[Dataset entries]

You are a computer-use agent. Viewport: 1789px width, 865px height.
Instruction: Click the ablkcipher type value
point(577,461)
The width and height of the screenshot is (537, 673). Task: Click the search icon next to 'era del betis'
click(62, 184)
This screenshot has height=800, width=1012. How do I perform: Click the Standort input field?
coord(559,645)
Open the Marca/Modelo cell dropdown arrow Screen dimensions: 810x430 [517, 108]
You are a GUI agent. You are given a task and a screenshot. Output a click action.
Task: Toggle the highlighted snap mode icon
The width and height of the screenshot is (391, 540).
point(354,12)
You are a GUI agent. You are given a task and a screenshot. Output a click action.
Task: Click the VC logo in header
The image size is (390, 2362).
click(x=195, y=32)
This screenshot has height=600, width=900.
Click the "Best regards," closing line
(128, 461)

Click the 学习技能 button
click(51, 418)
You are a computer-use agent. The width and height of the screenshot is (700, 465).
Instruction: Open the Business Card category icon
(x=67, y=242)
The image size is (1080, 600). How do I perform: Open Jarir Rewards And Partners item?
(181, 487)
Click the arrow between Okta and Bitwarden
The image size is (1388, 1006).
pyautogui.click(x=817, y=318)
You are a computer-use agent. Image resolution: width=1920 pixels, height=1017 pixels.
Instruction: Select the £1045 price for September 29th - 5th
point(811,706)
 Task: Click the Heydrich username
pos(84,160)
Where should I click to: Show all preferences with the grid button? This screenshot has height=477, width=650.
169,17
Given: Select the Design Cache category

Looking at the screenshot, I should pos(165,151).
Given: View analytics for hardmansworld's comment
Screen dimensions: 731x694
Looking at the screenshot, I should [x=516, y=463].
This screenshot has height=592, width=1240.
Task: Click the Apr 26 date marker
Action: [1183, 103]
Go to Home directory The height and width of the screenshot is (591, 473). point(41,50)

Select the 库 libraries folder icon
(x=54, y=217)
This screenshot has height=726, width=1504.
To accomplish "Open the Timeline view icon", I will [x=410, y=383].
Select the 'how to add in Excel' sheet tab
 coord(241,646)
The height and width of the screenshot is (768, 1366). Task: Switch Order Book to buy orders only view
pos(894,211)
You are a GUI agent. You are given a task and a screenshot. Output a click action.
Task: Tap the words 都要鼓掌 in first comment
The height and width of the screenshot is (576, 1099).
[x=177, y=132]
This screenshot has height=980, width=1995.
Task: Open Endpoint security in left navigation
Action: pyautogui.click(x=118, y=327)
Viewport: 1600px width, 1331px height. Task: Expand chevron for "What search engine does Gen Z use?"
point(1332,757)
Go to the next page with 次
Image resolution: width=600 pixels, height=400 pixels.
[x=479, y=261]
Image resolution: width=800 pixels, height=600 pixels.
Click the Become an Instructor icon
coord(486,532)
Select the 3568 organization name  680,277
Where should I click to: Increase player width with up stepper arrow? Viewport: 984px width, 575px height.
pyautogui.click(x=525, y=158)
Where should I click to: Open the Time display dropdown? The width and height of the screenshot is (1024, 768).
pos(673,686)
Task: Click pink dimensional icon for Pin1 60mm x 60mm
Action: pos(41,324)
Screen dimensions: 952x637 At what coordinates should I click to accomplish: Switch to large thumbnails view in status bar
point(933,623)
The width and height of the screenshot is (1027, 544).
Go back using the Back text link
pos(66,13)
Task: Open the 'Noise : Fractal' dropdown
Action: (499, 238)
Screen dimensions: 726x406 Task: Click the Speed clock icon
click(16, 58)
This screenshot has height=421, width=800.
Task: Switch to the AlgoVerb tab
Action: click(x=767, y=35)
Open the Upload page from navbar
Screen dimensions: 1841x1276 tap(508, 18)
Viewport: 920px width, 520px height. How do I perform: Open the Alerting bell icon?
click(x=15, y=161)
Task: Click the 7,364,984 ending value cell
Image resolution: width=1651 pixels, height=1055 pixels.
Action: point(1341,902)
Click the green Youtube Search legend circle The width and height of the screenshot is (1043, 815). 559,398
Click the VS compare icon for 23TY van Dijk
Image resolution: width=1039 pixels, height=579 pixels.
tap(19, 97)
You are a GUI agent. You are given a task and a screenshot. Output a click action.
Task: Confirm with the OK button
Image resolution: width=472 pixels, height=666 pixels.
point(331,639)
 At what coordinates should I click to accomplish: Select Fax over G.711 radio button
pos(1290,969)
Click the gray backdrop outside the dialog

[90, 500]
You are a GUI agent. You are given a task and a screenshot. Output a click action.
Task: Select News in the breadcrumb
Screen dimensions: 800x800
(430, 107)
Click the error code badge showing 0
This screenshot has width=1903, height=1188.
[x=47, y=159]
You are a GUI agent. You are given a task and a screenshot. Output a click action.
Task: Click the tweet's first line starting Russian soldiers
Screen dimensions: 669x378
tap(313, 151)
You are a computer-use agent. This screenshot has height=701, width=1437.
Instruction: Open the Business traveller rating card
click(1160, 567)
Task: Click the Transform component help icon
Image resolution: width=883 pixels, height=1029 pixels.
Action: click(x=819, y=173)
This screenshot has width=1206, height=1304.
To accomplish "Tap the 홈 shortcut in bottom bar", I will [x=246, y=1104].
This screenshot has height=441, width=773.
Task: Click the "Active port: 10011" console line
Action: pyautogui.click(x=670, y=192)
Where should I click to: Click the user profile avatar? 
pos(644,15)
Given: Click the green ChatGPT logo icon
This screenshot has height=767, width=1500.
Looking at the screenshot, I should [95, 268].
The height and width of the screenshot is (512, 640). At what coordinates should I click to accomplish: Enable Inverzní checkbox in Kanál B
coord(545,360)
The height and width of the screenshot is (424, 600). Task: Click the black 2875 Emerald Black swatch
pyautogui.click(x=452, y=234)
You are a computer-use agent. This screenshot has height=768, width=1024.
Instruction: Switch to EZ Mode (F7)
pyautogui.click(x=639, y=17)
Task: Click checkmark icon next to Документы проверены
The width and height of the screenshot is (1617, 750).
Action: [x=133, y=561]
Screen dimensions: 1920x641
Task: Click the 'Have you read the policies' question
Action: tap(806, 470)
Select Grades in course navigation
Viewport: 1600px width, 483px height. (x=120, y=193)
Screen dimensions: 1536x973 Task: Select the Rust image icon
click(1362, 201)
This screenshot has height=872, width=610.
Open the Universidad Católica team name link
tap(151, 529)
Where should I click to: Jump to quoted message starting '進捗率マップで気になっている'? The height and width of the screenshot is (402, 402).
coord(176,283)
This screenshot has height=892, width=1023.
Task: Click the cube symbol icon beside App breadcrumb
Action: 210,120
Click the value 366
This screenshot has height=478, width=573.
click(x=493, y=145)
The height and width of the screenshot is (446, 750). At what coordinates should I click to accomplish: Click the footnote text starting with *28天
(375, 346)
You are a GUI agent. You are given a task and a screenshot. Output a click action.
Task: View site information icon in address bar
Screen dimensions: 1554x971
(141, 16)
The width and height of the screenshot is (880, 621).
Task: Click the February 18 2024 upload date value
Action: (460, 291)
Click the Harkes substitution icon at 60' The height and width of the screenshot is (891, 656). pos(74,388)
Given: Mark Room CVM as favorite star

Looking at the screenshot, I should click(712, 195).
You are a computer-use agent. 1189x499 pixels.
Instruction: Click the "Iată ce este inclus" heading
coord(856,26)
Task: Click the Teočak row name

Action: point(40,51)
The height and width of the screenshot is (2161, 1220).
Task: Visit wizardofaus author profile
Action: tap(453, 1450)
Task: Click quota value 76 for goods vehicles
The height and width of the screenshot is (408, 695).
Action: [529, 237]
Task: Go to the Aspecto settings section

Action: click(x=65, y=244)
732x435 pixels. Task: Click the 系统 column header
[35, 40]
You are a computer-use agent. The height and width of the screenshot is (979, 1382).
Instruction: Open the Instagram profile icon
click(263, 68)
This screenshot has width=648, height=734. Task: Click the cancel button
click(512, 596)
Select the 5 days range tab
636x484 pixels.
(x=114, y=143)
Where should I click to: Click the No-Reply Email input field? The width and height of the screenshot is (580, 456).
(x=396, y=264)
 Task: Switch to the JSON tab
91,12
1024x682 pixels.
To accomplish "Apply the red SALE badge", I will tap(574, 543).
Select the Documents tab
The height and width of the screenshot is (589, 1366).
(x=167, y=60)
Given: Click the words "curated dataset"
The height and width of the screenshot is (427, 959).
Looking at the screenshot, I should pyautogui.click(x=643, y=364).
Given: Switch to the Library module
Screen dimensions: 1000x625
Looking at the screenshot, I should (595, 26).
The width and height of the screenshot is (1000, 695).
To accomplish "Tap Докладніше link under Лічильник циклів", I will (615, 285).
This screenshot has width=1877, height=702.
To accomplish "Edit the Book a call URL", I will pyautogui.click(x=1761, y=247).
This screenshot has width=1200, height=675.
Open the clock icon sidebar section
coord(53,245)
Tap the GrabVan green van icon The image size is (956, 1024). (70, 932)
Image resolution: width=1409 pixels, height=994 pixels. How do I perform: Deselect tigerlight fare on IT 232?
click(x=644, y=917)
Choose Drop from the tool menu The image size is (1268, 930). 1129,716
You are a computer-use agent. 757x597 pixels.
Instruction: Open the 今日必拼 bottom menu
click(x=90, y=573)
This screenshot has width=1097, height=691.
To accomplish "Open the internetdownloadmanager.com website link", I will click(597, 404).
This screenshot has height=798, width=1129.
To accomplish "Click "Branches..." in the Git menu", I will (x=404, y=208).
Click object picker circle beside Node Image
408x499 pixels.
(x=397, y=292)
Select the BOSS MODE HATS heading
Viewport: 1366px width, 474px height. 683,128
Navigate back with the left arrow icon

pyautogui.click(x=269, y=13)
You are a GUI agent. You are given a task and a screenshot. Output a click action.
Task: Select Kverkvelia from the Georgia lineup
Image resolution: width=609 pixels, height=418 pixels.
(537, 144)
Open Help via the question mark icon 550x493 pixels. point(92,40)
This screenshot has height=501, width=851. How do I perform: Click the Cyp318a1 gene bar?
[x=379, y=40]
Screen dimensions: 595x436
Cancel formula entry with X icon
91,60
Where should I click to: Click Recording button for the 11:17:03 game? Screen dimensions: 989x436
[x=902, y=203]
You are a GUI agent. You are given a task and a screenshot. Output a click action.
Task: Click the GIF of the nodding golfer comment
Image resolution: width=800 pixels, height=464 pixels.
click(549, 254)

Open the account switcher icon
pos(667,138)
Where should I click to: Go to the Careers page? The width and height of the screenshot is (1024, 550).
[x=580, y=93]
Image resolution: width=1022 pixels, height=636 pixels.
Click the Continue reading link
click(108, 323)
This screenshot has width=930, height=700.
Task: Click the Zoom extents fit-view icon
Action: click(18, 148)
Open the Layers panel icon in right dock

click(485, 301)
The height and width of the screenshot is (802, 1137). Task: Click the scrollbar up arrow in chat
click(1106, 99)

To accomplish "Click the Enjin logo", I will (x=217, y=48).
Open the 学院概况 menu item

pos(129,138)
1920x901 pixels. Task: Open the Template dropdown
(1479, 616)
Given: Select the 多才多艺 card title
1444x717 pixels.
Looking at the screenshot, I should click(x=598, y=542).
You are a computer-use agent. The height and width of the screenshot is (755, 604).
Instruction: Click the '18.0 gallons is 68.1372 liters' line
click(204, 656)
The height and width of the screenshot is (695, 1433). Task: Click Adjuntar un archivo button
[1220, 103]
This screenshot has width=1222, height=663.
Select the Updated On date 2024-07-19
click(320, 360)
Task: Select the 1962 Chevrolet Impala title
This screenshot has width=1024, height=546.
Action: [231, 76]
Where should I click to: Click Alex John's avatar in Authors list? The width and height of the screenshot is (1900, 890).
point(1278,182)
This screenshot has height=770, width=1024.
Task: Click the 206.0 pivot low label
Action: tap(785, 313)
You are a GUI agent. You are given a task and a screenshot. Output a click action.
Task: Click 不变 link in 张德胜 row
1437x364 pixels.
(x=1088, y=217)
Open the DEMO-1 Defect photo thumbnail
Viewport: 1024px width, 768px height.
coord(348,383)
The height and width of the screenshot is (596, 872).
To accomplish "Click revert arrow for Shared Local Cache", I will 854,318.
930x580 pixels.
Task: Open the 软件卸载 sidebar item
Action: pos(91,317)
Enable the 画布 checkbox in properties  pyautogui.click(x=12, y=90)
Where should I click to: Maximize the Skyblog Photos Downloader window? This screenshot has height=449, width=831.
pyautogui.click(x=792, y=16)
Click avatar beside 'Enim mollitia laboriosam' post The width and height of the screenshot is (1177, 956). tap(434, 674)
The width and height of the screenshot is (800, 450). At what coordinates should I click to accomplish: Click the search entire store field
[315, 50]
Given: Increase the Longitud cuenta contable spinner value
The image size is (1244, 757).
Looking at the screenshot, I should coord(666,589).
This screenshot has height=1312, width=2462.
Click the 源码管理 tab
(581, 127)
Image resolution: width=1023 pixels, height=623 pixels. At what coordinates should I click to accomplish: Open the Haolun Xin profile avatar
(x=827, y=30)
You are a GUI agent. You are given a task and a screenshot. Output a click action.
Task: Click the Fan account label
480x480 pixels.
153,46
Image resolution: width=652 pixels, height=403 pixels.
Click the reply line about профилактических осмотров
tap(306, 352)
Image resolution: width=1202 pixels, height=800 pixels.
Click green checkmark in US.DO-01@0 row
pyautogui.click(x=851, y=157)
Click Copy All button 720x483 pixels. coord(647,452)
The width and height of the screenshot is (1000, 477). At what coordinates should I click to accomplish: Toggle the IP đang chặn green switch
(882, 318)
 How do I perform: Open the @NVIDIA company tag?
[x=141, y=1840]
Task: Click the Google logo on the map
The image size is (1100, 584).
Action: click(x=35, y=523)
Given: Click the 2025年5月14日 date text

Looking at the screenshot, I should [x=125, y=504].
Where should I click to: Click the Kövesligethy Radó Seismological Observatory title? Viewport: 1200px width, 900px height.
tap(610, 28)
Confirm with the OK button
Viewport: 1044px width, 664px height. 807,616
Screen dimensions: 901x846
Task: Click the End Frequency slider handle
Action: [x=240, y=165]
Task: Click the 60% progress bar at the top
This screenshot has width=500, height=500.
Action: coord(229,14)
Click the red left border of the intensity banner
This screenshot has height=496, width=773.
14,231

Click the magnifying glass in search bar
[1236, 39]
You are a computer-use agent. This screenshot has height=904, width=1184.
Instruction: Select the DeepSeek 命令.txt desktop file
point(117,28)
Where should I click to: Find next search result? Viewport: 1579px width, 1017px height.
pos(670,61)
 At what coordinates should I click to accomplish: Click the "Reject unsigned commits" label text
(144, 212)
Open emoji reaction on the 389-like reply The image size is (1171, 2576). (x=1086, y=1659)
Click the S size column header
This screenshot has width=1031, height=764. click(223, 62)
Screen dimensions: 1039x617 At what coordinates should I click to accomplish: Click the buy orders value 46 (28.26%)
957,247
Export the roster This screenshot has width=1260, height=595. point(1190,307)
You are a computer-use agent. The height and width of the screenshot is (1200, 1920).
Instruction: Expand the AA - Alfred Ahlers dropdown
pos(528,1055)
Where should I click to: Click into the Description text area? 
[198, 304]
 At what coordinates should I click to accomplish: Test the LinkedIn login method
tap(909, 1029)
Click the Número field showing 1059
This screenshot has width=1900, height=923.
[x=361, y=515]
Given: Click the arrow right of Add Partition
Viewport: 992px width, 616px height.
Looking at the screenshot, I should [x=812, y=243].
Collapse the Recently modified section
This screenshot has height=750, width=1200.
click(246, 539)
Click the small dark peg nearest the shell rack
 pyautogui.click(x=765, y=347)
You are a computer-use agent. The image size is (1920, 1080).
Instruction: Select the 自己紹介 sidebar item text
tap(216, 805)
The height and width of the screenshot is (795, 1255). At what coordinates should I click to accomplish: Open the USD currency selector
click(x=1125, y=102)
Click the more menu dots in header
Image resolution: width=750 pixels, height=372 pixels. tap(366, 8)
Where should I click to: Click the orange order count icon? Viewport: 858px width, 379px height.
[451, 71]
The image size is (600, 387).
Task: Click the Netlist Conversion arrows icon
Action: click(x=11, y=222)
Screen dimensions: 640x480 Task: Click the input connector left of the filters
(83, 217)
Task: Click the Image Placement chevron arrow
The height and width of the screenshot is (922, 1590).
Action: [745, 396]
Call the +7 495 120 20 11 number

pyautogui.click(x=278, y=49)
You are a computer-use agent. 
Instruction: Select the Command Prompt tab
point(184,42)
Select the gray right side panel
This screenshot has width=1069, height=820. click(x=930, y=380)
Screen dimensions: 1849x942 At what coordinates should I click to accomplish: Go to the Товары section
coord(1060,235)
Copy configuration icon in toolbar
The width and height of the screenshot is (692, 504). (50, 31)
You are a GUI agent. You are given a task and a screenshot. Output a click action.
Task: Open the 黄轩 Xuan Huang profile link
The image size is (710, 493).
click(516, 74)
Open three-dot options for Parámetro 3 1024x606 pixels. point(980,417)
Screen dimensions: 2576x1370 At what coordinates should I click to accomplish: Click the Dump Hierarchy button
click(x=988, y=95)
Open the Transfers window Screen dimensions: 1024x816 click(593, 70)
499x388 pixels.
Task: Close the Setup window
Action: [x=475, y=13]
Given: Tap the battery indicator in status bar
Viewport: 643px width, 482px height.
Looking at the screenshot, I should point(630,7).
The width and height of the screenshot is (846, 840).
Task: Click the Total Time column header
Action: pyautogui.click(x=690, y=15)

[/Dataset entries]

Required action: Taking the entries above, write out exactly each line from the one holding "Open Help via" to the one holding "Task: Click the GIF", both included, and stop there.

Completed exercise:
Open Help via the question mark icon 550x493 pixels. point(92,40)
This screenshot has height=501, width=851. How do I perform: Click the Cyp318a1 gene bar?
[x=379, y=40]
Screen dimensions: 595x436
Cancel formula entry with X icon
91,60
Where should I click to: Click Recording button for the 11:17:03 game? Screen dimensions: 989x436
[x=902, y=203]
You are a GUI agent. You are given a task and a screenshot. Output a click action.
Task: Click the GIF of the nodding golfer comment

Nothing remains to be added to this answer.